# DATASET ENTRIES
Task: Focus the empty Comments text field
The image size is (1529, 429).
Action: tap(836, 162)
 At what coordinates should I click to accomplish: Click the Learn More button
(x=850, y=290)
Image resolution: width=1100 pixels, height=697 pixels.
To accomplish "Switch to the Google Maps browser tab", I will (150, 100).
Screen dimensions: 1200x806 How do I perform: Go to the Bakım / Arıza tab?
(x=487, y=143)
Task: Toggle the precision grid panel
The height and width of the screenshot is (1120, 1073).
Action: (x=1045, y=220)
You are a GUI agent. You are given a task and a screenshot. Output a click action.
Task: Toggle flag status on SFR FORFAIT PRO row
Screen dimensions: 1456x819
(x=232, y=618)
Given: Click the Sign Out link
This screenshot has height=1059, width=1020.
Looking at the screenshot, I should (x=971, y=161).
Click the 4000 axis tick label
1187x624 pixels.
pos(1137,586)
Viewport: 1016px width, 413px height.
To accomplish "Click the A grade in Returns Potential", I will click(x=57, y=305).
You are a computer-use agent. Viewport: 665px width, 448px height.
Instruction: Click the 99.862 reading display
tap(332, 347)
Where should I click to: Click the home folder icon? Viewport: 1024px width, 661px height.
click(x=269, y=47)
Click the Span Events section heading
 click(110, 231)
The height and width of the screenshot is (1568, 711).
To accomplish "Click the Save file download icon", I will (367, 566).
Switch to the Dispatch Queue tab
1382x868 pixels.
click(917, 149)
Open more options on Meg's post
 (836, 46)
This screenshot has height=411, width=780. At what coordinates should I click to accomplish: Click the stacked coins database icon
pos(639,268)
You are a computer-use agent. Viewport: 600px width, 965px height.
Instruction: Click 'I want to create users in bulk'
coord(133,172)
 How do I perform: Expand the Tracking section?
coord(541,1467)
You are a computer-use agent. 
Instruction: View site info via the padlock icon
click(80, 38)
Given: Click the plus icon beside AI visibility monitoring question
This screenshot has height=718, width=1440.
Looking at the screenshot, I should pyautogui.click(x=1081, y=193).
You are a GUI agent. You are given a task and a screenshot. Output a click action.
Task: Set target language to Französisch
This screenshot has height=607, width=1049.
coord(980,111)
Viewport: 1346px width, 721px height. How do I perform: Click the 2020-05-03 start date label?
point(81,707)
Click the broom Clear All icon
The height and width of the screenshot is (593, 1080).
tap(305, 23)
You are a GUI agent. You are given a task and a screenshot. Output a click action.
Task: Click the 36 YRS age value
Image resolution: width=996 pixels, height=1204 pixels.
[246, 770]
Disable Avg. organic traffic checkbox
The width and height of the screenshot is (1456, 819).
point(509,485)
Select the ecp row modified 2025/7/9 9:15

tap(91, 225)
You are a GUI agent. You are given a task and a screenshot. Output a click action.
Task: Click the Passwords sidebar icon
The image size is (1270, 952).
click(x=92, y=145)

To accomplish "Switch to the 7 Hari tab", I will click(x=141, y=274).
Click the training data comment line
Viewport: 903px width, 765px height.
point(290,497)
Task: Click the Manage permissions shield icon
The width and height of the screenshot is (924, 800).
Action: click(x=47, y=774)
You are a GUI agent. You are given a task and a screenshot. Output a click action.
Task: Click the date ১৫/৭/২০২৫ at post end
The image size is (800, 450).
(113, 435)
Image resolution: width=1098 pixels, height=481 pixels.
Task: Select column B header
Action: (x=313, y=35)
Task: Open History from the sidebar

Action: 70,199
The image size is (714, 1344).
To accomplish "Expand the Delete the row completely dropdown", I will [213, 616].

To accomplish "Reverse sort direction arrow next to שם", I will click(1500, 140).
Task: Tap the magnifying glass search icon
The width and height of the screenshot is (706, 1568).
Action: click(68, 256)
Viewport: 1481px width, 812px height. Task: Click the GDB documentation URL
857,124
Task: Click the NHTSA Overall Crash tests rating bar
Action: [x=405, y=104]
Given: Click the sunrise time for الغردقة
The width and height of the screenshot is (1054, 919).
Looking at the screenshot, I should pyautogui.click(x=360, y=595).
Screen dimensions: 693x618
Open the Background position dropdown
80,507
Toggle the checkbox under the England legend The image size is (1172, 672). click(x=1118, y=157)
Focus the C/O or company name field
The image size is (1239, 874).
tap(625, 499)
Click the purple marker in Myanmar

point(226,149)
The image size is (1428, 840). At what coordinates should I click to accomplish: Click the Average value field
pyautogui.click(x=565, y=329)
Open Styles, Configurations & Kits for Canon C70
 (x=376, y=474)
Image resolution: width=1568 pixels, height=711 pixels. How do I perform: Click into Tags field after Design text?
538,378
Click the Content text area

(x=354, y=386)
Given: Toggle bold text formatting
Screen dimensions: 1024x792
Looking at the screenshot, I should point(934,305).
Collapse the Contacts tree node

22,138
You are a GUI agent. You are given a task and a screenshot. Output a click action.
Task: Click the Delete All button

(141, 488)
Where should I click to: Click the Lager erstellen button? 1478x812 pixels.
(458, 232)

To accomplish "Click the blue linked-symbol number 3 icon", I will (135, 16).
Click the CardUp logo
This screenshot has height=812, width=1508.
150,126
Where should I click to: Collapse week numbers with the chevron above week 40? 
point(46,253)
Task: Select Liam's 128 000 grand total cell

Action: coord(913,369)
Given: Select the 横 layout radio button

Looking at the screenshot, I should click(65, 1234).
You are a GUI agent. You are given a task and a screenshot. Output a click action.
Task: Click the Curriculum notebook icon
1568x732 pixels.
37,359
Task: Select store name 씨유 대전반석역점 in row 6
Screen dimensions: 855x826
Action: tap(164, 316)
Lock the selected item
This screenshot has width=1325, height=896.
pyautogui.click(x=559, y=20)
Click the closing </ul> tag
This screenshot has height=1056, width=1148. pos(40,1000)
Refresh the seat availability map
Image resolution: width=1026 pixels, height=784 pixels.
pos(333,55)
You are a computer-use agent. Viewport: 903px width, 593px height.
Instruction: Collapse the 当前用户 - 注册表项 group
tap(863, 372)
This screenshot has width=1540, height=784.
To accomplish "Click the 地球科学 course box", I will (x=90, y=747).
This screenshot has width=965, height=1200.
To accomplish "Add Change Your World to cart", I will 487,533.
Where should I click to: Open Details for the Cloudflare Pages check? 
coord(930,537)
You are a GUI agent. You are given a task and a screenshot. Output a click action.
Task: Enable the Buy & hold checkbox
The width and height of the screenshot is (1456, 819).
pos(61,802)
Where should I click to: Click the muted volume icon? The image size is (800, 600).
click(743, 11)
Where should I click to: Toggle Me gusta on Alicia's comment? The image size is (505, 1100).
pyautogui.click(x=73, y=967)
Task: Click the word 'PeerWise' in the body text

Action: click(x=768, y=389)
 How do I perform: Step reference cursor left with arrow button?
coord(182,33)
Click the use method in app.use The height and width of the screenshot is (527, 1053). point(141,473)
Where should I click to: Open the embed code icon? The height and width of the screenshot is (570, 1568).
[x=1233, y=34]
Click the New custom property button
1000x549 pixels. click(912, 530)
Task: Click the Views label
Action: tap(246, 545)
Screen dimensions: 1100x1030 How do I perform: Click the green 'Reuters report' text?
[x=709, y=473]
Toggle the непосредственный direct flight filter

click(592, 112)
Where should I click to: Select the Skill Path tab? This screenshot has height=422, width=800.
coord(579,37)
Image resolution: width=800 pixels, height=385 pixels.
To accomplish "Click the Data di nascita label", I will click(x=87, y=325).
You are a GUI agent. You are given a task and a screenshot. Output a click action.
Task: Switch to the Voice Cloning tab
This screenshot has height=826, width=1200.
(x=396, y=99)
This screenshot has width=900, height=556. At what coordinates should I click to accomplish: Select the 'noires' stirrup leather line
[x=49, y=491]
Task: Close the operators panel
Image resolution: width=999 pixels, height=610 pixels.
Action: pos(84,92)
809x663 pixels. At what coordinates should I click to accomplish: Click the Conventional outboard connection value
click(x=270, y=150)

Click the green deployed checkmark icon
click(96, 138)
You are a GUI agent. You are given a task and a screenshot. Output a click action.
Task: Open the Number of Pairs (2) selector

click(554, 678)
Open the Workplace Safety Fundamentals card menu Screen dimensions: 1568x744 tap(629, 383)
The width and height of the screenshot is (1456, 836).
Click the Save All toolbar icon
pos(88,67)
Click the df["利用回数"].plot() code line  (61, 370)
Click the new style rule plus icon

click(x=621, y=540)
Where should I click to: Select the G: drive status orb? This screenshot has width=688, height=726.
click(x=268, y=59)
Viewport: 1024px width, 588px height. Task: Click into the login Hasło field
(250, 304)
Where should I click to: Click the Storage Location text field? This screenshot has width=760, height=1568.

# PROBLEM TO SOLVE
Identify every line of the entries above that contains the string "dimensions", and copy each of those lines in full.

# SOLUTION FOR THIS EXERCISE
Screen dimensions: 1200x806 How do I perform: Go to the Bakım / Arıza tab?
Screen dimensions: 1456x819
Screen dimensions: 693x618
Screen dimensions: 1024x792
Screen dimensions: 855x826
Screen dimensions: 1100x1030 How do I perform: Click the green 'Reuters report' text?
Open the Workplace Safety Fundamentals card menu Screen dimensions: 1568x744 tap(629, 383)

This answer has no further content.